▶ Deine Aufgabe:
Schreibe den Abschnitt aus dem Text über Mitarbeiterbeurteilungen, der mit den Worten „Als unser Kunde“ anfängt und mit „so viel anders.“ aufhört, noch einmal ab. Tausche dabei „einen Würfel“ gegen „eine Münze“ aus.

Als unser Kunde tot umfiel
Zuerst wird die alte Beurteilung hervorgezaubert und dann überträgt man die gleichen Zahlen auf einen neuen Bogen. Da das Tagesgeschäft so unglaublich viel Zeit in Anspruch nimmt, hatte dieser Chef auch keine Zeit, sich das Jahr über Notizen anzufertigen, also fällt eine Begründung flach. Genauso gut könnte man auch einen Würfel nehmen und den Zufall die Ergebnisse bestimmen lassen. Sie wären wahrscheinlich gar nicht so viel anders.
„Deadline-Panik.“ Und plötzlich steht doch diese vermaledeite Beurteilung schon wieder an. Jedes Jahr im Juni kommt die überraschend um die Ecke. In der Nacht vor den ersten Gesprächen sitzt der Chef vor sich hinfluchend im Büro, denn auf den letzten Drücker versucht er noch Stärken und Schwächen den Mitarbeitern zuzuordnen. Unter Zeitdruck nicht gerade einfach, aber den Bewertungsprofi erkennt man ja daran, dass er auch aus dem Stegreif bewerten kann. Warum sollte ein gestandener Chef da mehr Vorbereitung brauchen als ein Preisrichter beim Eiskunstlauf für die Bewertung der Kür?
„Hörensagen.“ Also, Herr Meier hat mir gesagt, mit Ihnen stimmt was nicht. Auf diese Ansage kann der Mitarbeiter wahlweise mit Unglauben oder Rechtfertigung reagieren. Als echter Profi der Methode „Bewertung aufgrund von Kollegeninformationen“ wissen Sie natürlich, dass Sie jetzt am besten eine Konfrontation einleiten. Komisch, dass dieser renitente Mitarbeiter diese Form des 360°-Feedbacks ablehnt. Dabei sind doch die Kollegen viel näher dran als Sie, oder?
„Wenn Sie das so sagen.“ Die Führungskraft präsentiert ihre Einschätzung einer Leistung. Der Mitarbeiter reagiert wie üblich auf einen Angriff und verteidigt sich sofort. Beim ersten Gegenwind fällt der Chef um und reagiert verständnisvoll. Das hatte er ja gar nicht bedacht bei seiner Einschätzung, selbst wenn es so war, vermeidet er die Auseinandersetzung, um seine Ruhe zu haben. So wird die Bewertung besser und besser, bis nur noch Stärken übrig sind. Das nennt man wohl stärkenorientiertes Führen.

▶ Datensätze:
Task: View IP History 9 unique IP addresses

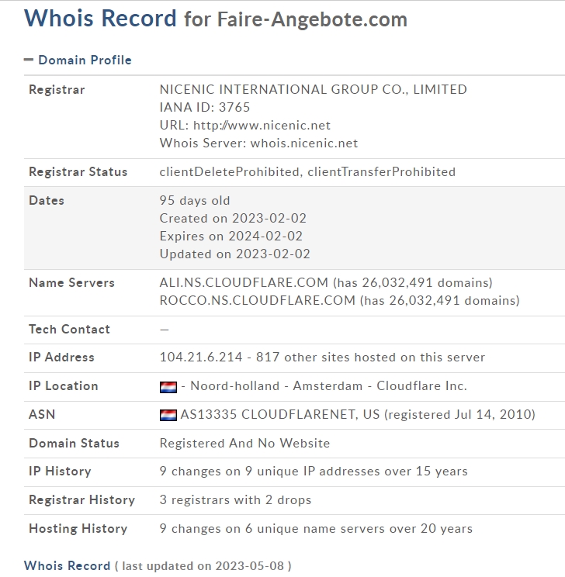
...
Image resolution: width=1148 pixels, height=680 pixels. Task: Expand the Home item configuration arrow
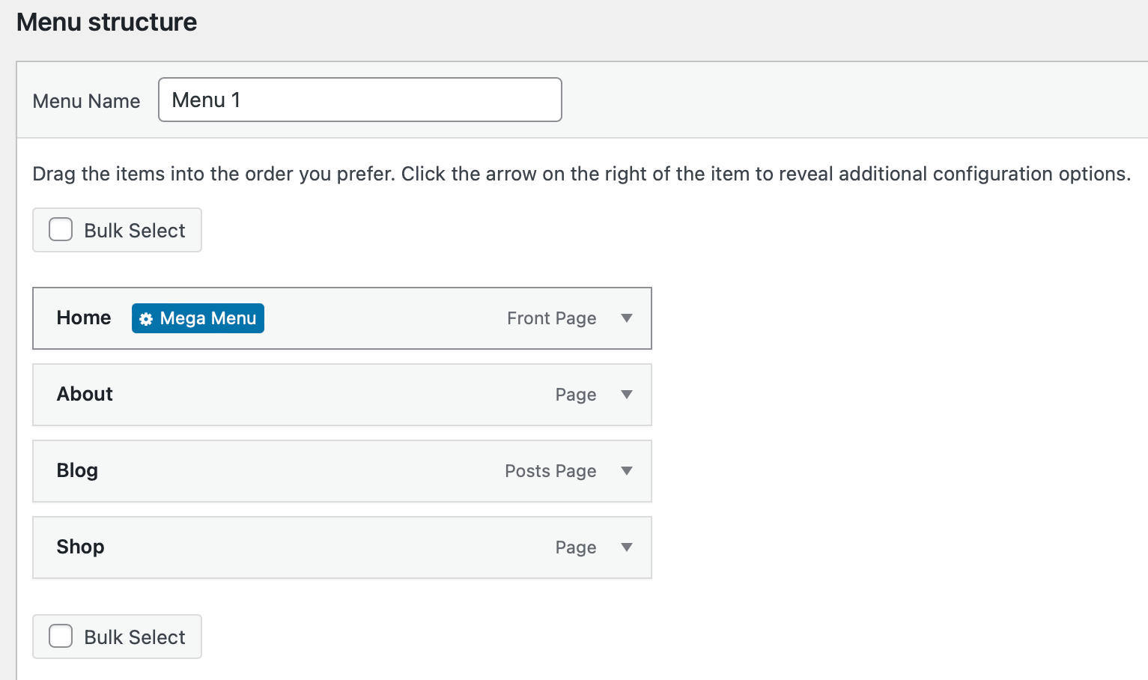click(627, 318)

▶ Antwort:
Als unser Kunde tot umfiel
Zuerst wird die alte Beurteilung hervorgezaubert und dann überträgt man die gleichen Zahlen auf einen neuen Bogen. Da das Tagesgeschäft so unglaublich viel Zeit in Anspruch nimmt, hatte dieser Chef auch keine Zeit, sich das Jahr über Notizen anzufertigen, also fällt eine Begründung flach. Genauso gut könnte man auch eine Münze nehmen und den Zufall die Ergebnisse bestimmen lassen. Sie wären wahrscheinlich gar nicht so viel anders.